WORK TO BE COMPLETED >>
Among the lines below, list those containing the string "field".

[Opening GIVEN ENTRIES section]

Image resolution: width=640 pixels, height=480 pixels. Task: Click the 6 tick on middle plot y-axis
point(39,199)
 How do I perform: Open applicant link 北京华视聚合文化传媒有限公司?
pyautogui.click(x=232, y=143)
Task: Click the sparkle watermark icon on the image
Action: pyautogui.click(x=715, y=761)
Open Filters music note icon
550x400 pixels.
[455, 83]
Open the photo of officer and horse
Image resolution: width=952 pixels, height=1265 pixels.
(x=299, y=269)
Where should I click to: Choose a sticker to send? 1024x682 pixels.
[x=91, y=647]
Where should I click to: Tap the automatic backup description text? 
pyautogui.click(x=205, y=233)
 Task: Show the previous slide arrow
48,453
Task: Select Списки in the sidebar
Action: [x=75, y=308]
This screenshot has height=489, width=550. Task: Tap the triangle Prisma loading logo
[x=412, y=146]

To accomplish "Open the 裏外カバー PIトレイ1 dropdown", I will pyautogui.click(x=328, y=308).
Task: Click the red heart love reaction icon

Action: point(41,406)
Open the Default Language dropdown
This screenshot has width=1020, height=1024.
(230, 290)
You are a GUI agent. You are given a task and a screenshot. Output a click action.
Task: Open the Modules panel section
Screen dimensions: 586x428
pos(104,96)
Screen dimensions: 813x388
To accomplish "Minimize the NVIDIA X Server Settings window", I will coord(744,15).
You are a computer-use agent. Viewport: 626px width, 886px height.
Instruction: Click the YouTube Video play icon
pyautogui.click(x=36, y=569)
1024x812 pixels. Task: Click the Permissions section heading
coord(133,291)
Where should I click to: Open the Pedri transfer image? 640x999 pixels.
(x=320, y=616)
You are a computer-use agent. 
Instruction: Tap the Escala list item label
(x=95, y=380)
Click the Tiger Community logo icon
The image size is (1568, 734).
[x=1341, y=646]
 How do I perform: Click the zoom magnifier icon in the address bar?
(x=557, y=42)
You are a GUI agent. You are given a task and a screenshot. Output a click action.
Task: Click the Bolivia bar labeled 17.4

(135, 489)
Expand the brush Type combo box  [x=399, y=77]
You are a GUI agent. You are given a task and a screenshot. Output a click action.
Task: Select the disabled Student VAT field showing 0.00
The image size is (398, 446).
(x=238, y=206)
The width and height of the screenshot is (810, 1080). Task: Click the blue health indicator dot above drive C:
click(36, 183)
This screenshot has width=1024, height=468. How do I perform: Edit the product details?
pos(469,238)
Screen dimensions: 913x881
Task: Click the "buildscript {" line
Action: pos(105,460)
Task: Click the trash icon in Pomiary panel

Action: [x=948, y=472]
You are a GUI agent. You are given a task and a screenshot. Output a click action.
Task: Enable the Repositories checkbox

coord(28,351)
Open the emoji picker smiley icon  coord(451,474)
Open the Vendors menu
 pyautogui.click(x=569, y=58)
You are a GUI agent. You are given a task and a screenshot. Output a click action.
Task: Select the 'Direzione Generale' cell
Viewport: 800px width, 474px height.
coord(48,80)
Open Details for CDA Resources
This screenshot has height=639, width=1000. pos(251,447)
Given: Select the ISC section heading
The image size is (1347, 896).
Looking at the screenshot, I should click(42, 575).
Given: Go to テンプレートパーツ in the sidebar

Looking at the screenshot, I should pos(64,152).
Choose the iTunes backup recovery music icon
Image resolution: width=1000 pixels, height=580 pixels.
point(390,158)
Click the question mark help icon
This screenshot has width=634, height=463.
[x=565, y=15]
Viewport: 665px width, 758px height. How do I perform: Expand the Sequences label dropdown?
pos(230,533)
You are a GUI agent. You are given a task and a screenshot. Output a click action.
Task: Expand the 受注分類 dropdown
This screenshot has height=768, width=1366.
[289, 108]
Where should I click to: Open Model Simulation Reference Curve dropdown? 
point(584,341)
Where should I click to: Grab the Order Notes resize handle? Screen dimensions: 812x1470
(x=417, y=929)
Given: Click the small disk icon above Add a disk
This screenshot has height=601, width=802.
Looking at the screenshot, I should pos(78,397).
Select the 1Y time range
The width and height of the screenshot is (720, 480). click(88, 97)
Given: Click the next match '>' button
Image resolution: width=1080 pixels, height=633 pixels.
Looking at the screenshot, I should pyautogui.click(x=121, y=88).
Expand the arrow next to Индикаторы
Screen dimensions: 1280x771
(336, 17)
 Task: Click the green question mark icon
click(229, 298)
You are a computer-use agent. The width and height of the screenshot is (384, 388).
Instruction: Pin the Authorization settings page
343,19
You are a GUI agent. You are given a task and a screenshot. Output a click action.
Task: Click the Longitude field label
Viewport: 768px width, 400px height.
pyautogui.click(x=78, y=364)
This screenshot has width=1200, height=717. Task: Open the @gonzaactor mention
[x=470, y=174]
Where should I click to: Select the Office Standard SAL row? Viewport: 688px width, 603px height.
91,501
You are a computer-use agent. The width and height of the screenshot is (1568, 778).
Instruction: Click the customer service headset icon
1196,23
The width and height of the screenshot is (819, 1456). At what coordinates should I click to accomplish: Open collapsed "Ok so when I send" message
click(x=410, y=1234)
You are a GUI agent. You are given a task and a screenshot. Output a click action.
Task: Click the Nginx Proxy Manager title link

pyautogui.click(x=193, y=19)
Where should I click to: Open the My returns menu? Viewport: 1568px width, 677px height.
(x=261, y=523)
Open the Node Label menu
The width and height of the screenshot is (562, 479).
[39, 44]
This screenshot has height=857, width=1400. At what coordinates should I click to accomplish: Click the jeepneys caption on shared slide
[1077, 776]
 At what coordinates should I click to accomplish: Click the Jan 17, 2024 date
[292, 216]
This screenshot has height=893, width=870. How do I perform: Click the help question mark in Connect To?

[Closing GIVEN ENTRIES section]

YOUR RESPONSE >>
Task: Select the disabled Student VAT field showing 0.00
Task: Click the Longitude field label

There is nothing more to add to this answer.